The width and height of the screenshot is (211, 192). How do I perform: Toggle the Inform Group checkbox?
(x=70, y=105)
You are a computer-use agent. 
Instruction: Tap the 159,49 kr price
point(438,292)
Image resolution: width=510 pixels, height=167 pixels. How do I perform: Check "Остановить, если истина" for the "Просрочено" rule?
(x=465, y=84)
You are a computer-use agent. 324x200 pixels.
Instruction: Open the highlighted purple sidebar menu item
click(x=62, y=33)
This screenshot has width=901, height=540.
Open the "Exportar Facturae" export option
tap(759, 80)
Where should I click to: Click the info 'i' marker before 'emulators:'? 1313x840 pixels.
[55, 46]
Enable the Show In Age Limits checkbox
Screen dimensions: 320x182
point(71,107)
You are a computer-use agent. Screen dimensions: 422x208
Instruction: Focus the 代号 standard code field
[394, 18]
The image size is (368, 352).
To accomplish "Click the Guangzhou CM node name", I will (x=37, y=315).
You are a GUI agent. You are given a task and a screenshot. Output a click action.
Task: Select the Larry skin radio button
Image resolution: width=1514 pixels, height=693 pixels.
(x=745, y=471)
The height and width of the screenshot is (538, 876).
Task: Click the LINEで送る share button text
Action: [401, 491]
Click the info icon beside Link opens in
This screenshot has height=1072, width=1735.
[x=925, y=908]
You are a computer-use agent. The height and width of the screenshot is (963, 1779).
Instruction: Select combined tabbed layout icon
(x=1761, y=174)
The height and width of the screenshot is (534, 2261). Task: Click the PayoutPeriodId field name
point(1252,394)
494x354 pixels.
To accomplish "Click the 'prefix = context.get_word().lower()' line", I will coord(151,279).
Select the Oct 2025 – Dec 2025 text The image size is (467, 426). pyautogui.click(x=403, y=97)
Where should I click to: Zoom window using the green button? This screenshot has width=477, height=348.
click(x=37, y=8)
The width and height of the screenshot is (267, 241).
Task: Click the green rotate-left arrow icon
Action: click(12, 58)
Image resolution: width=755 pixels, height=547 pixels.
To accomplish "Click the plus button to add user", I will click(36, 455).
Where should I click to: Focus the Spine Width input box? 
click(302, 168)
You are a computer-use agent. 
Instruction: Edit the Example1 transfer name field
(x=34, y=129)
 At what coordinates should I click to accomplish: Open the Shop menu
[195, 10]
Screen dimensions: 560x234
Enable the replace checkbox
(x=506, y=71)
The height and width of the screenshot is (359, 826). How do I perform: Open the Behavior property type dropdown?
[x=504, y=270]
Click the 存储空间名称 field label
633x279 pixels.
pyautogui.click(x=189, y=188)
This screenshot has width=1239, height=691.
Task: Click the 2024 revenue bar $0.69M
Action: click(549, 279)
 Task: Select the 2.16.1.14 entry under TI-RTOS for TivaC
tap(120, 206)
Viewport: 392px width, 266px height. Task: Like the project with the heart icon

[Exercise]
With every line kept whole, write out the records again exactly.

[Written solution]
The width and height of the screenshot is (211, 192). How do I perform: Toggle the Inform Group checkbox?
(x=70, y=105)
You are a computer-use agent. 
Instruction: Tap the 159,49 kr price
point(438,292)
Image resolution: width=510 pixels, height=167 pixels. How do I perform: Check "Остановить, если истина" for the "Просрочено" rule?
(x=465, y=84)
You are a computer-use agent. 324x200 pixels.
Instruction: Open the highlighted purple sidebar menu item
click(x=62, y=33)
This screenshot has width=901, height=540.
Open the "Exportar Facturae" export option
tap(759, 80)
Where should I click to: Click the info 'i' marker before 'emulators:'? 1313x840 pixels.
[55, 46]
Enable the Show In Age Limits checkbox
Screen dimensions: 320x182
point(71,107)
You are a computer-use agent. Screen dimensions: 422x208
Instruction: Focus the 代号 standard code field
[394, 18]
The image size is (368, 352).
To accomplish "Click the Guangzhou CM node name", I will (x=37, y=315).
You are a GUI agent. You are given a task and a screenshot. Output a click action.
Task: Select the Larry skin radio button
Image resolution: width=1514 pixels, height=693 pixels.
(x=745, y=471)
The height and width of the screenshot is (538, 876).
Task: Click the LINEで送る share button text
Action: [401, 491]
Click the info icon beside Link opens in
This screenshot has height=1072, width=1735.
[x=925, y=908]
You are a computer-use agent. The height and width of the screenshot is (963, 1779).
Instruction: Select combined tabbed layout icon
(x=1761, y=174)
The height and width of the screenshot is (534, 2261). Task: Click the PayoutPeriodId field name
point(1252,394)
494x354 pixels.
To accomplish "Click the 'prefix = context.get_word().lower()' line", I will coord(151,279).
Select the Oct 2025 – Dec 2025 text The image size is (467, 426). pyautogui.click(x=403, y=97)
Where should I click to: Zoom window using the green button? This screenshot has width=477, height=348.
click(x=37, y=8)
The width and height of the screenshot is (267, 241).
Task: Click the green rotate-left arrow icon
Action: click(12, 58)
Image resolution: width=755 pixels, height=547 pixels.
To accomplish "Click the plus button to add user", I will click(36, 455).
Where should I click to: Focus the Spine Width input box? 
click(302, 168)
You are a computer-use agent. 
Instruction: Edit the Example1 transfer name field
(x=34, y=129)
 At what coordinates should I click to accomplish: Open the Shop menu
[195, 10]
Screen dimensions: 560x234
Enable the replace checkbox
(x=506, y=71)
The height and width of the screenshot is (359, 826). How do I perform: Open the Behavior property type dropdown?
[x=504, y=270]
Click the 存储空间名称 field label
633x279 pixels.
pyautogui.click(x=189, y=188)
This screenshot has width=1239, height=691.
Task: Click the 2024 revenue bar $0.69M
Action: click(549, 279)
 Task: Select the 2.16.1.14 entry under TI-RTOS for TivaC
tap(120, 206)
Viewport: 392px width, 266px height. Task: Like the project with the heart icon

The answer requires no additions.